Assignment: Pictures stay out of the copy; output exactly the lines from the one containing "The width and height of the screenshot is (602, 779)." through the end of the material.

Exercise material:
[Start of Attachment]

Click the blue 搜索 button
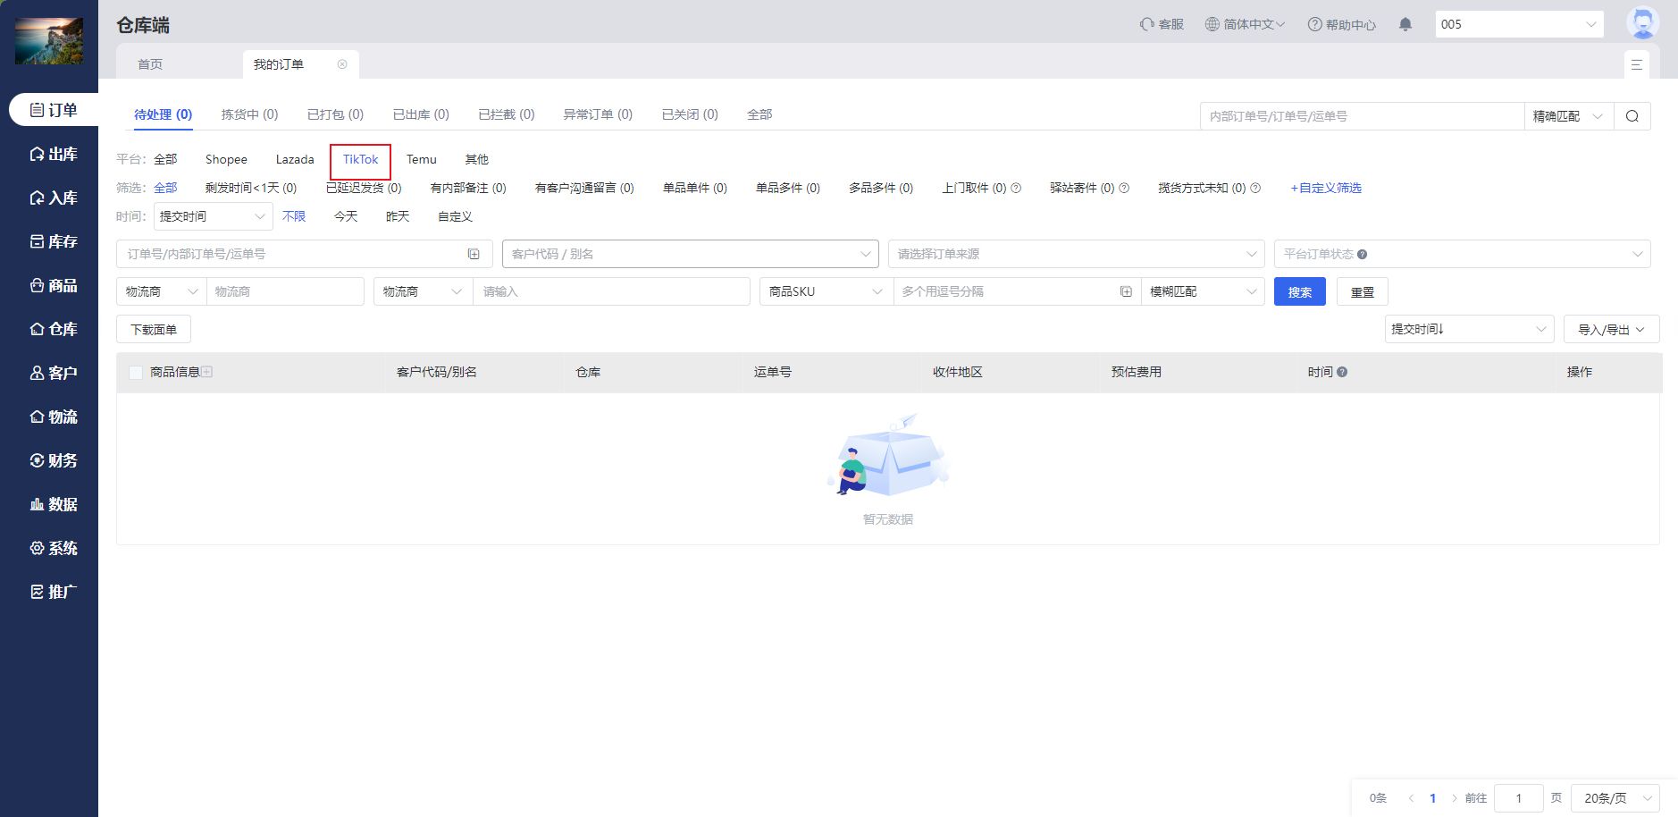Image resolution: width=1678 pixels, height=817 pixels. 1299,291
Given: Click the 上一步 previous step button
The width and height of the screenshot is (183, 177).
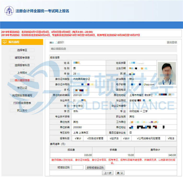Looking at the screenshot, I should 108,173.
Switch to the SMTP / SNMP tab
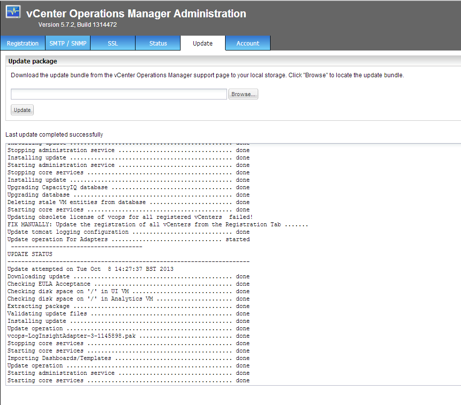The height and width of the screenshot is (405, 461). [68, 44]
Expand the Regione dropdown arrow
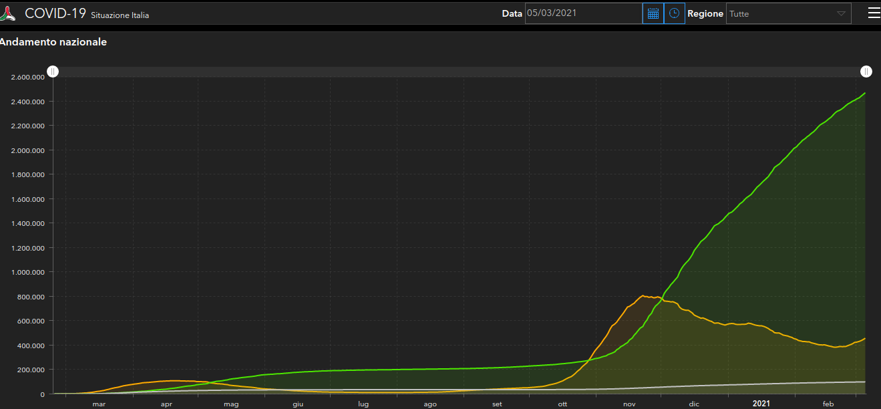Image resolution: width=881 pixels, height=409 pixels. [841, 13]
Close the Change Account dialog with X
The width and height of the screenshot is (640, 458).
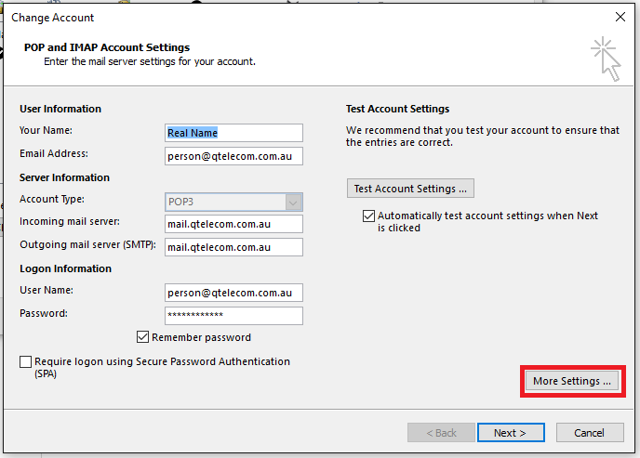pyautogui.click(x=620, y=17)
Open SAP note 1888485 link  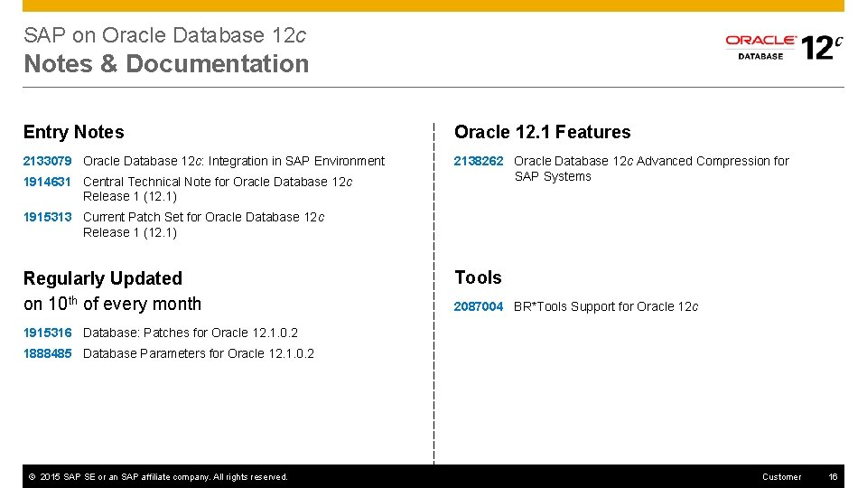47,353
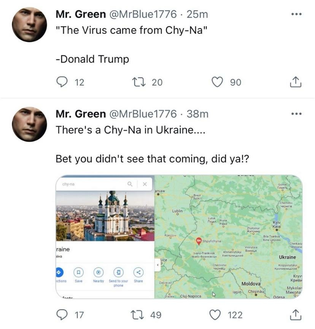
Task: Select the Nearby icon in the map panel
Action: [99, 272]
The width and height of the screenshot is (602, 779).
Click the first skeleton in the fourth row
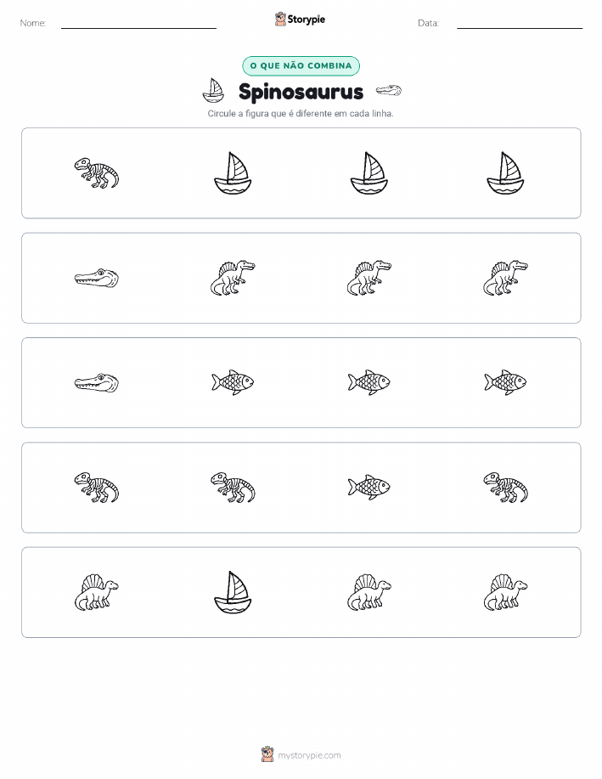[96, 488]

[End of Attachment]

Task response:
The width and height of the screenshot is (602, 779).
Click the first skeleton in the fourth row
[96, 488]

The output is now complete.